Data entries:
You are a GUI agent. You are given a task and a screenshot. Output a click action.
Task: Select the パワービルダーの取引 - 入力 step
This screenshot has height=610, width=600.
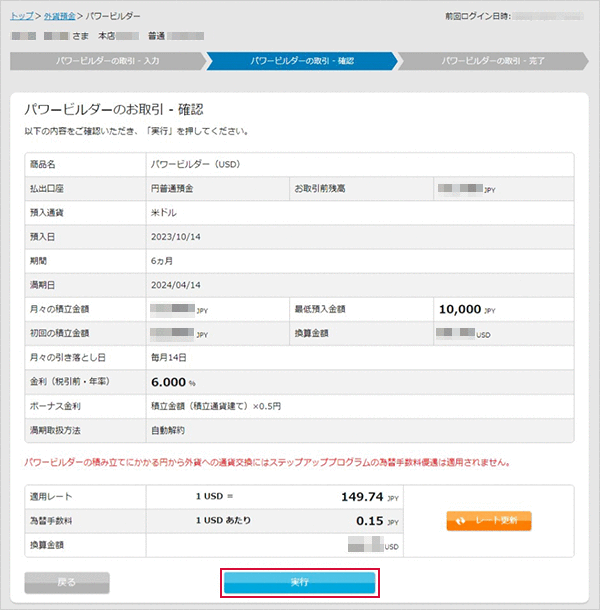(106, 60)
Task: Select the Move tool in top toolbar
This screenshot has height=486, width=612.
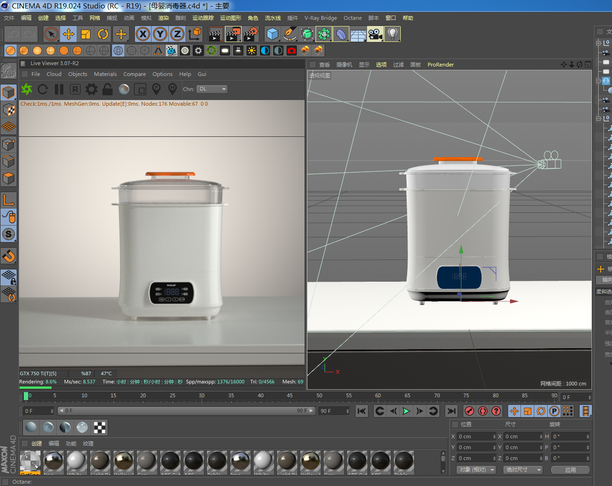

● **What the task requires**: Copy every one of the records above line for line, without changing anything, and leave out the pictures.

● **The result**:
You are a GUI agent. You are given a task and a screenshot. Output a click action.
Task: Select the パワービルダーの取引 - 入力 step
This screenshot has height=610, width=600.
(106, 60)
Task: Select the Move tool in top toolbar
This screenshot has height=486, width=612.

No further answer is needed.